* Short exercise 1 *
In the passage on Typhoon Mangkhut below, at which three sites were the instruments used?

Previous studies have investigated the DSD characteristics of different rain types of different precipitation systems in different rain regions [20,21,22,23,24]. Several scholars have focused on the DSD characteristics of tropical cyclone precipitation systems before and after landfall [25,26]. Heavy rainfall events are common in Southern China, and they frequently cause financial loss and endanger people’s lives and societal security. Although various scholars have investigated the DSDs of typhoon systems, they are still poorly studied in Southern China, and few studies have focused on the different horizontal and spatial distributions of typhoons. In this study, we focus on the DSD characteristics of Typhoon Mangkhut as it made landfall over Southern China using a 2DVD, revealing that it had unique dynamic and microphysical characteristics. Moreover, the different rain regions in numerical weather prediction models may require different microphysical parameterization schemes.

2. Data and Methods

2.1. Instruments and Dataset

In this study, the datasets were collected using the 2DVD from the Longmen Field Experiment Base for Cloud Physics, China Meteorological Administration. The three 2DVDs at the Enping (EP), Fogang (FG), and Xinfeng (XF) sites were used during Typhoon Mangkhut’s passage over Guangdong on 16–17 September 2018 (Figure 1). The 2DVDs performed high-speed scanning with light line arrays in two mutually perpendicular directions (55 kHz). The rectangular sample area was about 10 × 10 cm², and the sampling interval of the particle sizes was 0.2 mm (from 0.1 to 8.1 mm) in diameter. The details of the 2DVD instrument can be found at www.distrometer.at.

* Stored rows *
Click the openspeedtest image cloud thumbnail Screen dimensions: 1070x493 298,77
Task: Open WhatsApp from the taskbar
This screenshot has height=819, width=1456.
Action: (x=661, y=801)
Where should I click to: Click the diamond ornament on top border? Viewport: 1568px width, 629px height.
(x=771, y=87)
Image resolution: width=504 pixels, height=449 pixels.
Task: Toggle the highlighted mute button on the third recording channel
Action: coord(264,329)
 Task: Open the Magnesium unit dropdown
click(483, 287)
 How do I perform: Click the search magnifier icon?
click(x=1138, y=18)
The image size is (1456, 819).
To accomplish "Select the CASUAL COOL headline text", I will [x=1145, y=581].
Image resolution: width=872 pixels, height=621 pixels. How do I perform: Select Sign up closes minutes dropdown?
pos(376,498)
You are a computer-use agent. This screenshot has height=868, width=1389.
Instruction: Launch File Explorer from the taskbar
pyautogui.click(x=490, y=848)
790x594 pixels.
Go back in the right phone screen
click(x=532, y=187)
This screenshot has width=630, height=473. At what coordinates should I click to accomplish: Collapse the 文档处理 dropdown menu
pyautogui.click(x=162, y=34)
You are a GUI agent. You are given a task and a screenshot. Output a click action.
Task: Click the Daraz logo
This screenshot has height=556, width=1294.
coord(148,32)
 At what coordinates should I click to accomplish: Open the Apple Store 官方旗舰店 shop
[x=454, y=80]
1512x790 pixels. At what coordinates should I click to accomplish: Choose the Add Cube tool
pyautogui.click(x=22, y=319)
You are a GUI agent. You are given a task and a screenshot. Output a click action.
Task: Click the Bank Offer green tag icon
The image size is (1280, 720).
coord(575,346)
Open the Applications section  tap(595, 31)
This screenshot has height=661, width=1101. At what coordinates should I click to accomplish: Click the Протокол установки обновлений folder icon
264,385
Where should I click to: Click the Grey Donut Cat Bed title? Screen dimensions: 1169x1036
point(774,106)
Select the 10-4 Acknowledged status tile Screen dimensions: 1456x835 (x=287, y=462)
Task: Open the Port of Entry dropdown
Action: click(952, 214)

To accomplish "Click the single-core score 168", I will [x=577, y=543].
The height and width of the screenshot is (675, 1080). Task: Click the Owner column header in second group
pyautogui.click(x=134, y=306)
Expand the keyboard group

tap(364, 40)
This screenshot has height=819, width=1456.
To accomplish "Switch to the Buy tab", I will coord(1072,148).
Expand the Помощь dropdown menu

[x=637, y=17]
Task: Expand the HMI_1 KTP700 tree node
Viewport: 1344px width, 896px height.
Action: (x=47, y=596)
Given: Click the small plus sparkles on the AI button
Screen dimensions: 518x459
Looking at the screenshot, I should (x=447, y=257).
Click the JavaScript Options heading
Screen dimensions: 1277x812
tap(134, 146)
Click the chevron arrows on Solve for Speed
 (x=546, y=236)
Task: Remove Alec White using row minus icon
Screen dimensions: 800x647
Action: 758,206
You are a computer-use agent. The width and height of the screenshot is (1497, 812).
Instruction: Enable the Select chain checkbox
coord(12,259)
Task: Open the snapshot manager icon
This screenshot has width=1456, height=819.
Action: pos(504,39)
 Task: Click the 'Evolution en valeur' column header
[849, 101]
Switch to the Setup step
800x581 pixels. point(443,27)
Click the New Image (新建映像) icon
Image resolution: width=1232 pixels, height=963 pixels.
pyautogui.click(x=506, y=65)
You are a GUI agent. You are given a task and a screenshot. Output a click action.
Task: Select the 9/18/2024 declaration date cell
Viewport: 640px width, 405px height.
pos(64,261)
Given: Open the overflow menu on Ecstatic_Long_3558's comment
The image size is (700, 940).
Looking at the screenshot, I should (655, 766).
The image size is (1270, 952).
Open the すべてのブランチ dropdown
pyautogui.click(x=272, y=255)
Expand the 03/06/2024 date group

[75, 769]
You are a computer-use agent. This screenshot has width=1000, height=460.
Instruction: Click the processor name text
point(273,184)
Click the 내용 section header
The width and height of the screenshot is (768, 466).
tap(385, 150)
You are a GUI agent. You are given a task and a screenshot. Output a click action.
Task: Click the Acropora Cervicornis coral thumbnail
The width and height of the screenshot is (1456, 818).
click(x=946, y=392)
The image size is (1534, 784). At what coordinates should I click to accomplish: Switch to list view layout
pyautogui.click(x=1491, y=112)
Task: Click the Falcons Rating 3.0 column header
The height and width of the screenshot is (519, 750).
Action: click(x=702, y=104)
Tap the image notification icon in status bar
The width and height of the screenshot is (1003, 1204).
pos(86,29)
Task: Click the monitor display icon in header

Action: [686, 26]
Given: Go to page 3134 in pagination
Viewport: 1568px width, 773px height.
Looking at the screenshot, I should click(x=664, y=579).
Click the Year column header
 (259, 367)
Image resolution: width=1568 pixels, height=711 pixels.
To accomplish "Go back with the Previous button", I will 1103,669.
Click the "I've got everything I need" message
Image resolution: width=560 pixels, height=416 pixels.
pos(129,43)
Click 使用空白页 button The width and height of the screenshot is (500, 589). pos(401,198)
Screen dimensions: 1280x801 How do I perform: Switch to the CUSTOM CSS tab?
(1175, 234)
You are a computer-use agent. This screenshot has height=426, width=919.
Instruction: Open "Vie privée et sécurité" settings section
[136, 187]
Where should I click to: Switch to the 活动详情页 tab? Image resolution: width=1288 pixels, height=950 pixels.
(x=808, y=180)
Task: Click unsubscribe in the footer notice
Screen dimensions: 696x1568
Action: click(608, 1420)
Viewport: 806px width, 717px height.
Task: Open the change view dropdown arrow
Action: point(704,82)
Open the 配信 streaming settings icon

* Short exercise 2 *
Filter the entries above, keeping every line that contains the word "group".

* Expected answer 1 *
Enping (EP), Fogang (FG), and Xinfeng (XF).

* Expected answer 2 *
The height and width of the screenshot is (675, 1080). Task: Click the Owner column header in second group
Expand the keyboard group
Expand the 03/06/2024 date group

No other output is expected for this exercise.